(Stored records)
********

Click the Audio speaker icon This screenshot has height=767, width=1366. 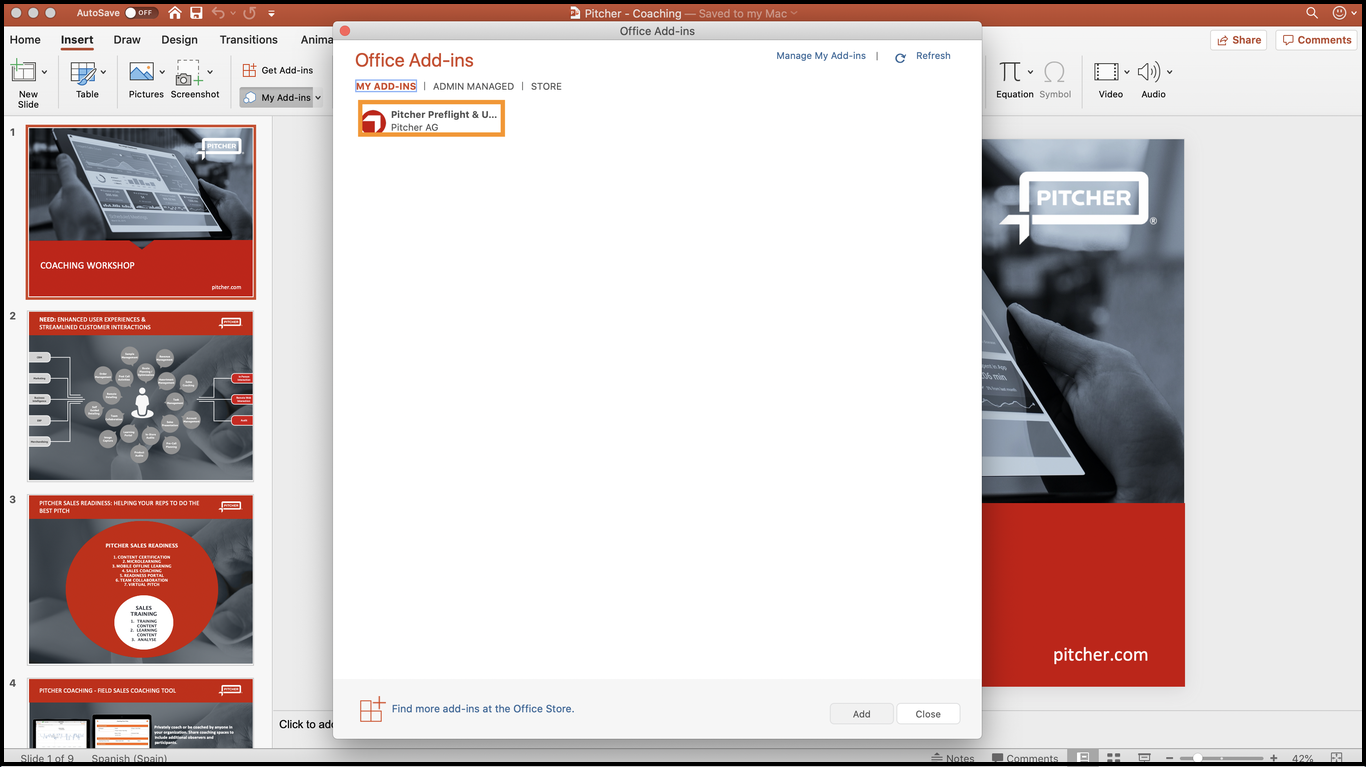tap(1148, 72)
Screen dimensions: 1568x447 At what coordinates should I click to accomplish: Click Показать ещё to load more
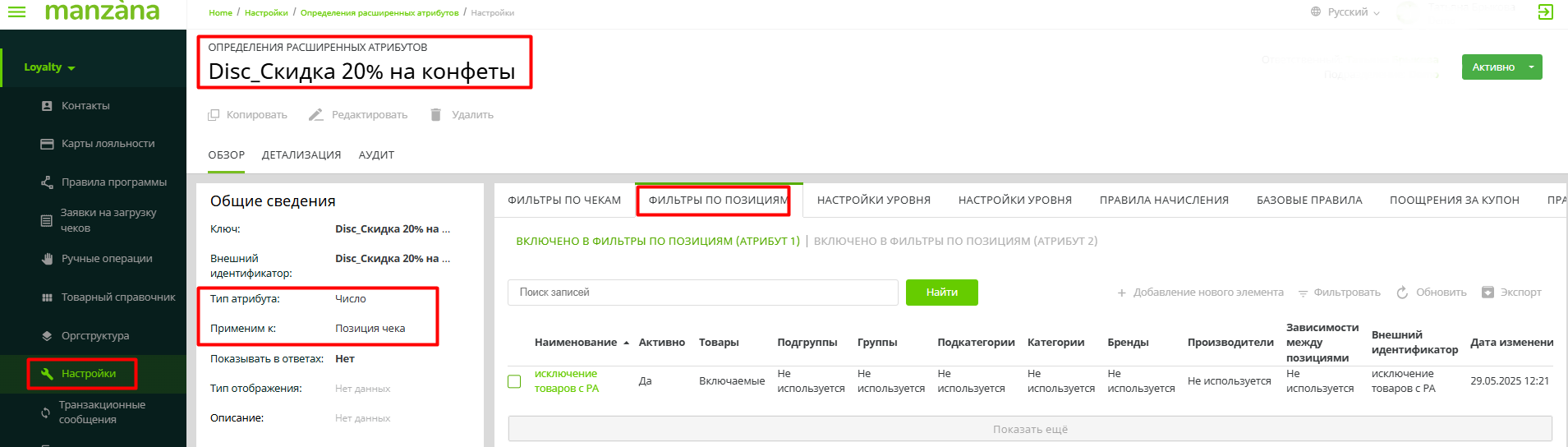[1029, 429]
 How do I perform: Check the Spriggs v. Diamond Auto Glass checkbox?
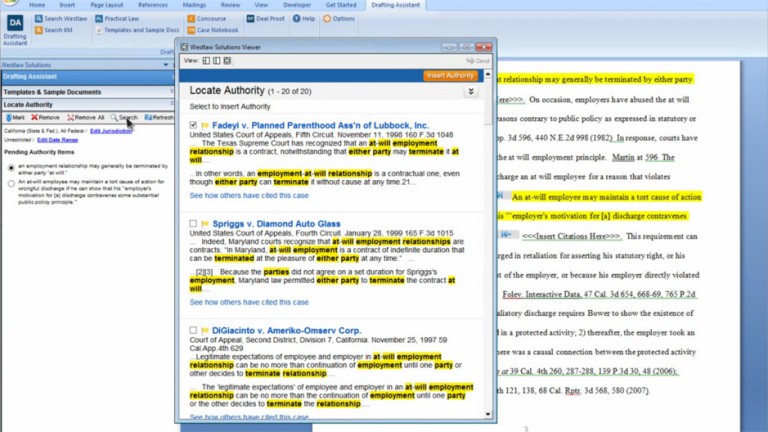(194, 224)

********

Task requirements: Write out exactly the lines from the one containing "Screen dimensions: 1568x447" through the last line of the records above, both ends included, and leave out any pictures.

Result of the task:
Screen dimensions: 1568x447 At what coordinates should I click to accomplish: Click Показать ещё to load more
[1029, 429]
 How do I perform: Check the Spriggs v. Diamond Auto Glass checkbox?
(194, 224)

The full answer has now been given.